Doloroso es que nuestro retrato sea casi siempre ejecutado por extranjeros, entre los cuales a veces sobra el talento, pero falta la condición esencial para sacar la semejanza, conocer el original. Quisiéramos que el público europeo tuviese una idea correcta de lo que es España, y de lo que somos los españoles; que se disipasen esas preocupaciones monstruosas, conservadas y transmitidas de generación en generación en el vulgo, como las momias de Egipto. Y para ello es indispensable que, en lugar de juzgar a los españoles pintados por manos extrañas, nos vean los demás pueblos pintados por nosotros mismos.

Recelamos que al leer estos ligeros bosquejos, los que no están iniciados en nuestras peculiaridades, se fatigarán a la larga, del estilo chancero que predomina en nuestra sociedad. No estamos distantes de convenir en esta censura. Sin embargo, la costumbre lo autoriza; aguza el ingenio, anima el trato y amansa el amor propio. La chanza se recibe como el volante en la raqueta, para lanzarla al contrario, sin hiel al enviarla, sin hostil susceptibilidad al acogerla; lo cual contribuye grandemente a los placeres del trato, y es una señal inequívoca de superioridad moral. Este tono sostenidamente chancero se reputaría en la severidad y escogimiento del buen tono europeo, por de poco fino; sin tener en cuenta que lo fino y no fino del trato son cosas convencionales. En cuanto a nosotros, nos parece en gran manera preferible al tono de amarga y picante ironía, tan común actualmente en la sociedad extranjera, y de que se sirven muchos, creyendo indicar con ella una gran superioridad, cuando lo que generalmente indica es una gran dosis de necedad, y no poca de insolencia.

Los extranjeros se burlan de nosotros: tengan, pues, a bien perdonarnos el benigno ensayo de la ley del talión, a que les sometemos en los tipos de ellos que en esta novela pintamos, refiriendo la pura verdad.

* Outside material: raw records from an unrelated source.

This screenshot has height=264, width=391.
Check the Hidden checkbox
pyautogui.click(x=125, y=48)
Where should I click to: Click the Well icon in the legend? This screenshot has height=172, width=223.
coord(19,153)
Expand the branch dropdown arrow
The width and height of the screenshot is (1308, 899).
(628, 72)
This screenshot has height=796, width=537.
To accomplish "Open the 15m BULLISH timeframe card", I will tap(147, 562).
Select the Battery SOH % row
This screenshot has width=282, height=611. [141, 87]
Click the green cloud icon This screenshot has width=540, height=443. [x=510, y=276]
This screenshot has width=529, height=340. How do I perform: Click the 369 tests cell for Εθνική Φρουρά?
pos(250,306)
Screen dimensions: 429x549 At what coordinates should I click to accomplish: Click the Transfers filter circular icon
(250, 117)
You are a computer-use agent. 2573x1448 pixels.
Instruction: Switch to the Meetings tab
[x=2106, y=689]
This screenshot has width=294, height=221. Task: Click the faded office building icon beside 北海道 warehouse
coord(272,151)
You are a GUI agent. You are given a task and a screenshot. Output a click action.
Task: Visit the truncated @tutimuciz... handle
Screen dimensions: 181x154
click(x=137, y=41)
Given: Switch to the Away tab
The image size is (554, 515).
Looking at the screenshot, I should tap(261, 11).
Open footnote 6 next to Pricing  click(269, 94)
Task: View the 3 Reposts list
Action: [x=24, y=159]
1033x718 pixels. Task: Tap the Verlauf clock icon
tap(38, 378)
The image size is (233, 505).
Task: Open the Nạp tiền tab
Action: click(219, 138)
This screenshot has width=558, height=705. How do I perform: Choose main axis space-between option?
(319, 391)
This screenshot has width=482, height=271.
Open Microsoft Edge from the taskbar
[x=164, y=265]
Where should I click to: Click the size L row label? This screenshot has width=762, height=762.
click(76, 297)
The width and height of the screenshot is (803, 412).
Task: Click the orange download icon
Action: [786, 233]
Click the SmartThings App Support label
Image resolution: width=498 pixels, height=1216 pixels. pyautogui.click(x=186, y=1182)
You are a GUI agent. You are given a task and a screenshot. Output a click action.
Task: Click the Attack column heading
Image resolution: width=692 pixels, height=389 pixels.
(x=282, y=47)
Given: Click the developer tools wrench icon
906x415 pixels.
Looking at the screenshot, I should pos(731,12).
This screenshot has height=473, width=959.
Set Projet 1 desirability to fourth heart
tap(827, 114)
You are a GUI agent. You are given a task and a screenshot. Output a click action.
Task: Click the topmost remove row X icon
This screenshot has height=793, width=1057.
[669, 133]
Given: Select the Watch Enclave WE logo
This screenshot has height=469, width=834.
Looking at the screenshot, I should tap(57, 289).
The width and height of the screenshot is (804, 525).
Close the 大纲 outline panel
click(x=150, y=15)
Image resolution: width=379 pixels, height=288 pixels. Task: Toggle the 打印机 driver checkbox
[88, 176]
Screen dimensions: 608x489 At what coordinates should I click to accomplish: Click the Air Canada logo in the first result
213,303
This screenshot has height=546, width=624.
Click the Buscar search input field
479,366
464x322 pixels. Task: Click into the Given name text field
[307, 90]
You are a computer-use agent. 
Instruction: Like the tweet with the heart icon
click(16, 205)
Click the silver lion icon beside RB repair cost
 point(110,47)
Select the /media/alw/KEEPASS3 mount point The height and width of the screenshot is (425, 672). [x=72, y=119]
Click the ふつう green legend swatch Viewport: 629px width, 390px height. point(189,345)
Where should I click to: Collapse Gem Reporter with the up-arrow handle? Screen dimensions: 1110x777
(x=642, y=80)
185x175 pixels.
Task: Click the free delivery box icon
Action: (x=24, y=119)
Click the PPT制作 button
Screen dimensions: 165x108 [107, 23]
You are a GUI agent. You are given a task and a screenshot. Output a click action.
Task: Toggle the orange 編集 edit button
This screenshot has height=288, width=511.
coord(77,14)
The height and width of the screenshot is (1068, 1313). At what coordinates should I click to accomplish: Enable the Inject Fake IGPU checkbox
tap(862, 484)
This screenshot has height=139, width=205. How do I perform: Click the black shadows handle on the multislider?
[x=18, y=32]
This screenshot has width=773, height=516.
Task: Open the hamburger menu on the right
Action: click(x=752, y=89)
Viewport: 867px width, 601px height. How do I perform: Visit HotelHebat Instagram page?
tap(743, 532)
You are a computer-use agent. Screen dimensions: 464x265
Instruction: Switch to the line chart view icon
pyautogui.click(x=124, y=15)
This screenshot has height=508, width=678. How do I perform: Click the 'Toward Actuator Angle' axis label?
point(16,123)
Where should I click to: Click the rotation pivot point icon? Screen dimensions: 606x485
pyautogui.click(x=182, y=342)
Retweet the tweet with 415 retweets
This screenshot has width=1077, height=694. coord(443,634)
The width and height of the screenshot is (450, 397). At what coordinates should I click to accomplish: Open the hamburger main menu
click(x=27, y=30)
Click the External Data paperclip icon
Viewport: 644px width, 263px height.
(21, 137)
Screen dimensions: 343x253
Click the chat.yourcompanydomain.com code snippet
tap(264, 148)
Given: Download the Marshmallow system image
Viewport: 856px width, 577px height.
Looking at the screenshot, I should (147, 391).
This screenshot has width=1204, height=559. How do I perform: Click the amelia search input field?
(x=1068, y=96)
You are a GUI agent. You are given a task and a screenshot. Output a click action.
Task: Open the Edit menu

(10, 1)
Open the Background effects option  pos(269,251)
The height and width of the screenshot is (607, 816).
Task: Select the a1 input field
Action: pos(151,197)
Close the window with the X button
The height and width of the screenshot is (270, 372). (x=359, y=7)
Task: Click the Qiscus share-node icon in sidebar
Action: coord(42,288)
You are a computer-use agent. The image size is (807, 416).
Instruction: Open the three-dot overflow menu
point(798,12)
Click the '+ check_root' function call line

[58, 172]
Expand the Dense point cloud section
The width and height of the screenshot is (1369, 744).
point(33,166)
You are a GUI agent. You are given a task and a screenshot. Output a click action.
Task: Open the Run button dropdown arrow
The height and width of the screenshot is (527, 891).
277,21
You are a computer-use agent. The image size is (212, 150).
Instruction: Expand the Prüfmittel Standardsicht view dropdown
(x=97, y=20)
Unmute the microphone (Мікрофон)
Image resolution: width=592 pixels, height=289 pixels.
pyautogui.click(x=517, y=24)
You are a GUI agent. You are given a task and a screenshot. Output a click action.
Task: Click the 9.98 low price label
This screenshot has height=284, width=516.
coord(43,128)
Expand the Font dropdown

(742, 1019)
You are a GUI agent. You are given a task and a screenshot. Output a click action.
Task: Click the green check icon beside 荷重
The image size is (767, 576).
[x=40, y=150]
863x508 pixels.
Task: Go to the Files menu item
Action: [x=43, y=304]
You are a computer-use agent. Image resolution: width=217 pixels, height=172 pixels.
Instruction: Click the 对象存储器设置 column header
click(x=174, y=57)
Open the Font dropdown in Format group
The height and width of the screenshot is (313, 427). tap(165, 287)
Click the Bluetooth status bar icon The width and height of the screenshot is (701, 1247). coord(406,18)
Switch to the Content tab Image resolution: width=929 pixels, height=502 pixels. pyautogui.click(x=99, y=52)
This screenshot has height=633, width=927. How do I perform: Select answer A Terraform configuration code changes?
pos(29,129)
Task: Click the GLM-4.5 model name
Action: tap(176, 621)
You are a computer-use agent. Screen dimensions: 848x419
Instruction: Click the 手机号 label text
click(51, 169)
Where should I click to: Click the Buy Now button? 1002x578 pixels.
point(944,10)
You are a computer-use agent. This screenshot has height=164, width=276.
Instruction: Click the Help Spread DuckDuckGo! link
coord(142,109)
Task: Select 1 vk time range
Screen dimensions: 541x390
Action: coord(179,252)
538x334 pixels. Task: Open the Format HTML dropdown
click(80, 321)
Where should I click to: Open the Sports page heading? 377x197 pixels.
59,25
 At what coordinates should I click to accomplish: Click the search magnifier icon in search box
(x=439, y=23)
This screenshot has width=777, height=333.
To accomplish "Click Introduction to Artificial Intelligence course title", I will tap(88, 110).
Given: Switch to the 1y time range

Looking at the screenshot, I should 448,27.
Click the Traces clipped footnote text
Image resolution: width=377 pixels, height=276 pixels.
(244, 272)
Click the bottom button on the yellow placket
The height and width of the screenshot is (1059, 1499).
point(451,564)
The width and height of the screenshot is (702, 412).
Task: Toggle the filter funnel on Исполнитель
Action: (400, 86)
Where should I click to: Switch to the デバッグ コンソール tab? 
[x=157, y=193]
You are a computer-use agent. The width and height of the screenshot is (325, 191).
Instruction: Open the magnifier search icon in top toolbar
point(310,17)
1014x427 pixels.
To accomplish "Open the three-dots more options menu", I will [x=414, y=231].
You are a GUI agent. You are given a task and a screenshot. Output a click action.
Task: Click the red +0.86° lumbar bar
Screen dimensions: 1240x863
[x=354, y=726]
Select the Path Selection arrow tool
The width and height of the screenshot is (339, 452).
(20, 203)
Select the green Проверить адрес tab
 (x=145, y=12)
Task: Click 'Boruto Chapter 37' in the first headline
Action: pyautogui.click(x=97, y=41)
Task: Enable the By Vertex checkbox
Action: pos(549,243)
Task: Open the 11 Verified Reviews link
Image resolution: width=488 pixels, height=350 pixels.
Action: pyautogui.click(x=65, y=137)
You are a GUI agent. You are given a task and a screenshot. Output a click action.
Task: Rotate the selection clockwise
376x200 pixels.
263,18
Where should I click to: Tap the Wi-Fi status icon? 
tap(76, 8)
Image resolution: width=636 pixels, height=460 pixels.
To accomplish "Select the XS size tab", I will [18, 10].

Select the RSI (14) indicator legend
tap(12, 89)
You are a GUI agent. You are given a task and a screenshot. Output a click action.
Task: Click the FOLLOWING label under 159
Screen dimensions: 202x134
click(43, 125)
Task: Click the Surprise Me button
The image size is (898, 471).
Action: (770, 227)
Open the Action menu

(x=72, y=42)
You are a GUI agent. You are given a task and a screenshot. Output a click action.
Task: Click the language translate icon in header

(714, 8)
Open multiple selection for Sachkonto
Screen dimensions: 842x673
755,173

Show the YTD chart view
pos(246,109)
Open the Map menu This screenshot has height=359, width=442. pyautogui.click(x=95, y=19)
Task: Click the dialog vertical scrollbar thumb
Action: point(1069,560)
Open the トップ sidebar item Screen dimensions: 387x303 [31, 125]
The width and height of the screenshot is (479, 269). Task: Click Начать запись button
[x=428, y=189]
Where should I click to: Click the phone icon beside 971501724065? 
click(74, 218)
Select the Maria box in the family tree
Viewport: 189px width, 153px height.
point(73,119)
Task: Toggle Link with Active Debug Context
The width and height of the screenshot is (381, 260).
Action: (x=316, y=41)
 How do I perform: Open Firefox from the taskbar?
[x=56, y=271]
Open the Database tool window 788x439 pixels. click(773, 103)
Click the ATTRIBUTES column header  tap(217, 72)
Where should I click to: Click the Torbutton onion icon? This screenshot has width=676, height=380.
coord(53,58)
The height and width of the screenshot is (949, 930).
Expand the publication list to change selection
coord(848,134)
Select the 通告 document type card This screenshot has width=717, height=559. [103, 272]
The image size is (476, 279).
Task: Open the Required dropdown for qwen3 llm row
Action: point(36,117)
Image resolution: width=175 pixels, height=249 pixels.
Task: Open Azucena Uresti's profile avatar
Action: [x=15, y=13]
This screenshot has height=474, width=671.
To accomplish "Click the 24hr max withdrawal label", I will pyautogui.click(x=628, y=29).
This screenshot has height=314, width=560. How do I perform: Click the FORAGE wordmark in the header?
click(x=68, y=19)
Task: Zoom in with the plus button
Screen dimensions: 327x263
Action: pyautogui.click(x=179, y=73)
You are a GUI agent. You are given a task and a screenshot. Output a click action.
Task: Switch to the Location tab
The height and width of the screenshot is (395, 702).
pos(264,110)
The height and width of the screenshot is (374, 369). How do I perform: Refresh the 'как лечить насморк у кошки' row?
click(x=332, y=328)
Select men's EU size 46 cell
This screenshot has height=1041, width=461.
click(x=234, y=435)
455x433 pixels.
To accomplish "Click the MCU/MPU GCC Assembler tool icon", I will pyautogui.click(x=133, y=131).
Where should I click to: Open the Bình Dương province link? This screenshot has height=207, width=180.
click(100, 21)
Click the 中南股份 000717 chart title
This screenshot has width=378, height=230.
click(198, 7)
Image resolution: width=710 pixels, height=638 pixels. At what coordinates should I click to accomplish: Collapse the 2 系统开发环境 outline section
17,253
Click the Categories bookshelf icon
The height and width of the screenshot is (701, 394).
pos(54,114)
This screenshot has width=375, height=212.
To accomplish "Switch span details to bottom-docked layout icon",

Finalmente, hase dicho que los personajes de las novelas que escribimos son retratos. No negamos que lo son algunos; pero sus originales ya no existen. Sonlo también casi todos los principales actores de nuestros cuadros de costumbres populares: mas a estos humildes héroes nadie los conoce. En cuanto a los demás, no es cierto que sean retratos, al menos de personas vivas. Todas las que componen la sociedad prestan al pintor de costumbres cada cual su rasgo característico, que, unidos todos como en un mosaico, forman los tipos que presenta al público el escritor. Protestamos, pues, contra aquel aserto, que tendría no sólo el inconveniente de constituirnos en un escritor atrevido e indiscreto, sino también el de hacer desconfiados para con nosotros en el trato, hasta a nuestros propios amigos; y si lo primero está tan lejos de nuestro ánimo, con lo segundo no podría conformarse nunca nuestro corazón. Primero dejaríamos de escribir.